• _Exercise brief_
Change "Back To Homepage" to "Return to Homepage" throughout the records below, and reproduce every line with nothing else altered.

• _Dataset excerpt_
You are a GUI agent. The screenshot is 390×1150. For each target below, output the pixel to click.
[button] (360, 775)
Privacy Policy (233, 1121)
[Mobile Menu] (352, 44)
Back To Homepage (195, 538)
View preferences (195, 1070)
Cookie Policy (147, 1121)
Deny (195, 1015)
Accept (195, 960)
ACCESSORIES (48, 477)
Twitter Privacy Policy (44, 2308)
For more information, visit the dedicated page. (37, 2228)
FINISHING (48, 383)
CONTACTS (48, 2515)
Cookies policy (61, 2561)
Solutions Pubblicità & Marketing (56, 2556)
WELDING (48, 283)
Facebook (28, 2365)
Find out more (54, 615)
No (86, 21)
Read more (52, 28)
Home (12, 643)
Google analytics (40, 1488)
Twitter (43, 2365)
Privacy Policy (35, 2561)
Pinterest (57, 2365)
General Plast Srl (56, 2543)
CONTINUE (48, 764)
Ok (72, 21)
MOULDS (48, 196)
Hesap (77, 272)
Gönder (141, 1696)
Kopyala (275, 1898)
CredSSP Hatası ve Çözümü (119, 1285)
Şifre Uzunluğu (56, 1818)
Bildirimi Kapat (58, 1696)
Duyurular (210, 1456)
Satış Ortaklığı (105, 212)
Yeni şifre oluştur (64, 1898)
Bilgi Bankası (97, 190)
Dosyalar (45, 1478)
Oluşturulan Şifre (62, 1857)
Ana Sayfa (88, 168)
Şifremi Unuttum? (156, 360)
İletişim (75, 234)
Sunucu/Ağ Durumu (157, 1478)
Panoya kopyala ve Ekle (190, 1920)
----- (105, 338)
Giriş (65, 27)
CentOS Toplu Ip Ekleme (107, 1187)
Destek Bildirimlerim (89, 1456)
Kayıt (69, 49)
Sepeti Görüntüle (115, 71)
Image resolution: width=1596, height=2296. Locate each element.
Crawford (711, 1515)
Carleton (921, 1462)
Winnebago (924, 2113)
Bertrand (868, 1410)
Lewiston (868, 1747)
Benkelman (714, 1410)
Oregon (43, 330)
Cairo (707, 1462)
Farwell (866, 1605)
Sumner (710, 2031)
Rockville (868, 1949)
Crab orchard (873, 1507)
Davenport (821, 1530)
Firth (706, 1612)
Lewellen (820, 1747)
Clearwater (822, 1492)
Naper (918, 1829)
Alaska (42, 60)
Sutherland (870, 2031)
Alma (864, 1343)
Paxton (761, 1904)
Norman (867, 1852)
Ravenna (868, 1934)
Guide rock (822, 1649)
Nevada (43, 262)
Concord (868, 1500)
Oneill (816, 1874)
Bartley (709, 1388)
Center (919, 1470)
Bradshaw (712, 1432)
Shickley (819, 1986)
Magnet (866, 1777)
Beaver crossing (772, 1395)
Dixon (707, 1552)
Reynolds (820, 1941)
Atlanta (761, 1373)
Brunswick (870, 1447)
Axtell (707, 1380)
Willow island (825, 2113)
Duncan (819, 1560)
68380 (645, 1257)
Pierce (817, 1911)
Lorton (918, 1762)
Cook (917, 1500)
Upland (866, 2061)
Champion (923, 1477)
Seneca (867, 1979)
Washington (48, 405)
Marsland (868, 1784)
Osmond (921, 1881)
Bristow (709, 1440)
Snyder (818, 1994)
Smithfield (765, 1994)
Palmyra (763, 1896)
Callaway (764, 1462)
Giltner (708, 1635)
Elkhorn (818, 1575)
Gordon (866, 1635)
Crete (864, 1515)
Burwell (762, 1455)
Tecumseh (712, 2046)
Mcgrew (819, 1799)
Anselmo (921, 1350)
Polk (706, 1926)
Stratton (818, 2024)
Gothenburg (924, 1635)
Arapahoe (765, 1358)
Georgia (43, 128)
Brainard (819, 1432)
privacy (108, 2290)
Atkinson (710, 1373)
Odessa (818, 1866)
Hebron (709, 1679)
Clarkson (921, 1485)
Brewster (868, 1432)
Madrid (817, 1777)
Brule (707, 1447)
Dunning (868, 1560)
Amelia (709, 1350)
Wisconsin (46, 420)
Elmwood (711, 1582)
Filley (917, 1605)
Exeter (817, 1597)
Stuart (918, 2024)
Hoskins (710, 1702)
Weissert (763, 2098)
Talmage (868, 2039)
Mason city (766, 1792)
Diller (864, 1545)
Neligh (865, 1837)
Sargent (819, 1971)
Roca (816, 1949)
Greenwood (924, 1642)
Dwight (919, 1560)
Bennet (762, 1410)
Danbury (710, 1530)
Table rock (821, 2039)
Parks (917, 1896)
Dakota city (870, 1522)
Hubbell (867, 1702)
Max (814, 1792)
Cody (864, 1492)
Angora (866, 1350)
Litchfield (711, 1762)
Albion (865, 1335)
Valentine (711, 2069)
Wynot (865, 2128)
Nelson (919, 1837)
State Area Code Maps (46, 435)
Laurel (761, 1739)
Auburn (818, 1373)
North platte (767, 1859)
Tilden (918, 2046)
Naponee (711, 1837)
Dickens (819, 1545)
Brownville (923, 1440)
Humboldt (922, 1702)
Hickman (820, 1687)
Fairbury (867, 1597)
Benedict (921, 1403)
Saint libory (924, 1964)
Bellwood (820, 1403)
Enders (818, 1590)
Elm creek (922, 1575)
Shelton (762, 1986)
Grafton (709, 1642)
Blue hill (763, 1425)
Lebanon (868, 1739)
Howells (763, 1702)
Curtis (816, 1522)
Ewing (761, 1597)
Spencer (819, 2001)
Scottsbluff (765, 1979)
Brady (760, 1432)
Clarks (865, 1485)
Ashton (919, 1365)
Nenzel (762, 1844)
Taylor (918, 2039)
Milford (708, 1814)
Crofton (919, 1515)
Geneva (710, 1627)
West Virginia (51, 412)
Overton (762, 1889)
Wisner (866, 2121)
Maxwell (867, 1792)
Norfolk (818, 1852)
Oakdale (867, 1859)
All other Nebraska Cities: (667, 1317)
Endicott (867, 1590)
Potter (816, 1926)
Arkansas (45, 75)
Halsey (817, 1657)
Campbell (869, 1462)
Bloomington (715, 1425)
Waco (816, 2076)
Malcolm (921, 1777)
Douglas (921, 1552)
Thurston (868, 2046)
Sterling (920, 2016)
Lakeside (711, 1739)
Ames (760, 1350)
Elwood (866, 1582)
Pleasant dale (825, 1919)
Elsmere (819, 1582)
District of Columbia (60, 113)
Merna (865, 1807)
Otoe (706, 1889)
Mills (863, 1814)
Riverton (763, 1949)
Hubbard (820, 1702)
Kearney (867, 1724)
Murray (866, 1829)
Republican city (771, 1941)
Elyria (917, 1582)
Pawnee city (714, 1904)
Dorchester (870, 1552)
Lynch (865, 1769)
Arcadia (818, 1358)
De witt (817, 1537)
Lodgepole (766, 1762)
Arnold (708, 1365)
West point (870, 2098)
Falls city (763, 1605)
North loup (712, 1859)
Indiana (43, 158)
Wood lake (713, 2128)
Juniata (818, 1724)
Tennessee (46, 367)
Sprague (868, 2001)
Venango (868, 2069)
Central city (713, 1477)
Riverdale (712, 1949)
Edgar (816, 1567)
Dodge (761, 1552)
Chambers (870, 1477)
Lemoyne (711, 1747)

• _Result of this exercise_
You are a GUI agent. The screenshot is 390×1150. For each target below, output the pixel to click.
[button] (360, 775)
Privacy Policy (233, 1121)
[Mobile Menu] (352, 44)
Return to Homepage (195, 538)
View preferences (195, 1070)
Cookie Policy (147, 1121)
Deny (195, 1015)
Accept (195, 960)
ACCESSORIES (48, 477)
Twitter Privacy Policy (44, 2308)
For more information, visit the dedicated page. (37, 2228)
FINISHING (48, 383)
CONTACTS (48, 2515)
Cookies policy (61, 2561)
Solutions Pubblicità & Marketing (56, 2556)
WELDING (48, 283)
Facebook (28, 2365)
Find out more (54, 615)
No (86, 21)
Read more (52, 28)
Home (12, 643)
Google analytics (40, 1488)
Twitter (43, 2365)
Privacy Policy (35, 2561)
Pinterest (57, 2365)
General Plast Srl (56, 2543)
CONTINUE (48, 764)
Ok (72, 21)
MOULDS (48, 196)
Hesap (77, 272)
Gönder (141, 1696)
Kopyala (275, 1898)
CredSSP Hatası ve Çözümü (119, 1285)
Şifre Uzunluğu (56, 1818)
Bildirimi Kapat (58, 1696)
Duyurular (210, 1456)
Satış Ortaklığı (105, 212)
Yeni şifre oluştur (64, 1898)
Bilgi Bankası (97, 190)
Dosyalar (45, 1478)
Oluşturulan Şifre (62, 1857)
Ana Sayfa (88, 168)
Şifremi Unuttum? (156, 360)
İletişim (75, 234)
Sunucu/Ağ Durumu (157, 1478)
Panoya kopyala ve Ekle (190, 1920)
----- (105, 338)
Giriş (65, 27)
CentOS Toplu Ip Ekleme (107, 1187)
Destek Bildirimlerim (89, 1456)
Kayıt (69, 49)
Sepeti Görüntüle (115, 71)
Image resolution: width=1596, height=2296. Locate each element.
Crawford (711, 1515)
Carleton (921, 1462)
Winnebago (924, 2113)
Bertrand (868, 1410)
Lewiston (868, 1747)
Benkelman (714, 1410)
Oregon (43, 330)
Cairo (707, 1462)
Farwell (866, 1605)
Sumner (710, 2031)
Rockville (868, 1949)
Crab orchard (873, 1507)
Davenport (821, 1530)
Firth (706, 1612)
Lewellen (820, 1747)
Clearwater (822, 1492)
Naper (918, 1829)
Alaska (42, 60)
Sutherland (870, 2031)
Alma (864, 1343)
Paxton (761, 1904)
Norman (867, 1852)
Ravenna (868, 1934)
Guide rock (822, 1649)
Nevada (43, 262)
Concord (868, 1500)
Oneill (816, 1874)
Bartley (709, 1388)
Center (919, 1470)
Bradshaw (712, 1432)
Shickley (819, 1986)
Magnet (866, 1777)
Beaver crossing (772, 1395)
Dixon (707, 1552)
Reynolds (820, 1941)
Atlanta (761, 1373)
Brunswick (870, 1447)
Axtell (707, 1380)
Willow island (825, 2113)
Duncan (819, 1560)
68380 (645, 1257)
Pierce (817, 1911)
Lorton (918, 1762)
Cook (917, 1500)
Upland (866, 2061)
Champion (923, 1477)
Seneca (867, 1979)
Washington (48, 405)
Marsland (868, 1784)
Osmond (921, 1881)
Bristow (709, 1440)
Snyder (818, 1994)
Smithfield (765, 1994)
Palmyra (763, 1896)
Callaway (764, 1462)
Giltner (708, 1635)
Elkhorn (818, 1575)
Gordon (866, 1635)
Crete (864, 1515)
Burwell (762, 1455)
Tecumseh (712, 2046)
Mcgrew (819, 1799)
Anselmo (921, 1350)
Polk (706, 1926)
Stratton (818, 2024)
Gothenburg (924, 1635)
Arapahoe (765, 1358)
Georgia (43, 128)
Brainard (819, 1432)
privacy (108, 2290)
Atkinson (710, 1373)
Odessa (818, 1866)
Hebron (709, 1679)
Clarkson (921, 1485)
Brewster (868, 1432)
Madrid (817, 1777)
Brule (707, 1447)
Dunning (868, 1560)
Amelia (709, 1350)
Wisconsin (46, 420)
Elmwood (711, 1582)
Filley (917, 1605)
Exeter (817, 1597)
Stuart (918, 2024)
Hoskins (710, 1702)
Weissert (763, 2098)
Talmage (868, 2039)
Mason city (766, 1792)
Diller (864, 1545)
Neligh (865, 1837)
Sargent (819, 1971)
Roca (816, 1949)
Greenwood (924, 1642)
Dwight (919, 1560)
Bennet (762, 1410)
Danbury (710, 1530)
Table rock (821, 2039)
Parks (917, 1896)
Dakota city (870, 1522)
Hubbell (867, 1702)
Max (814, 1792)
Cody (864, 1492)
Angora (866, 1350)
Litchfield (711, 1762)
Albion (865, 1335)
Valentine (711, 2069)
Wynot (865, 2128)
Nelson (919, 1837)
State Area Code Maps (46, 435)
Laurel (761, 1739)
Auburn (818, 1373)
North platte (767, 1859)
Tilden (918, 2046)
Naponee (711, 1837)
Dickens (819, 1545)
Brownville (923, 1440)
Humboldt (922, 1702)
Hickman (820, 1687)
Fairbury (867, 1597)
Benedict (921, 1403)
Saint libory (924, 1964)
Bellwood (820, 1403)
Enders (818, 1590)
Elm creek (922, 1575)
Shelton (762, 1986)
Grafton (709, 1642)
Blue hill (763, 1425)
Lebanon (868, 1739)
Howells (763, 1702)
Curtis (816, 1522)
Ewing (761, 1597)
Spencer (819, 2001)
Scottsbluff (765, 1979)
Brady (760, 1432)
Clarks (865, 1485)
Ashton (919, 1365)
Nenzel (762, 1844)
Taylor (918, 2039)
Milford (708, 1814)
Crofton (919, 1515)
Geneva (710, 1627)
West Virginia (51, 412)
Overton (762, 1889)
Wisner (866, 2121)
Maxwell (867, 1792)
Norfolk (818, 1852)
Oakdale (867, 1859)
All other Nebraska Cities: (667, 1317)
Endicott (867, 1590)
Potter (816, 1926)
Arkansas (45, 75)
Halsey (817, 1657)
Campbell (869, 1462)
Bloomington (715, 1425)
Waco (816, 2076)
Malcolm (921, 1777)
Douglas (921, 1552)
Thurston (868, 2046)
Sterling (920, 2016)
Lakeside (711, 1739)
Ames (760, 1350)
Elwood (866, 1582)
Pleasant dale (825, 1919)
Elsmere (819, 1582)
District of Columbia (60, 113)
Merna (865, 1807)
Otoe (706, 1889)
Mills (863, 1814)
Riverton (763, 1949)
Hubbard (820, 1702)
Kearney (867, 1724)
Murray (866, 1829)
Republican city (771, 1941)
Elyria (917, 1582)
Pawnee city (714, 1904)
Dorchester (870, 1552)
Lynch (865, 1769)
Arcadia (818, 1358)
De witt (817, 1537)
Lodgepole (766, 1762)
Arnold (708, 1365)
West point (870, 2098)
Falls city (763, 1605)
North loup (712, 1859)
Indiana (43, 158)
Wood lake (713, 2128)
Juniata (818, 1724)
Tennessee (46, 367)
Sprague (868, 2001)
Venango (868, 2069)
Central city (713, 1477)
Riverdale (712, 1949)
Edgar (816, 1567)
Dodge (761, 1552)
Chambers (870, 1477)
Lemoyne (711, 1747)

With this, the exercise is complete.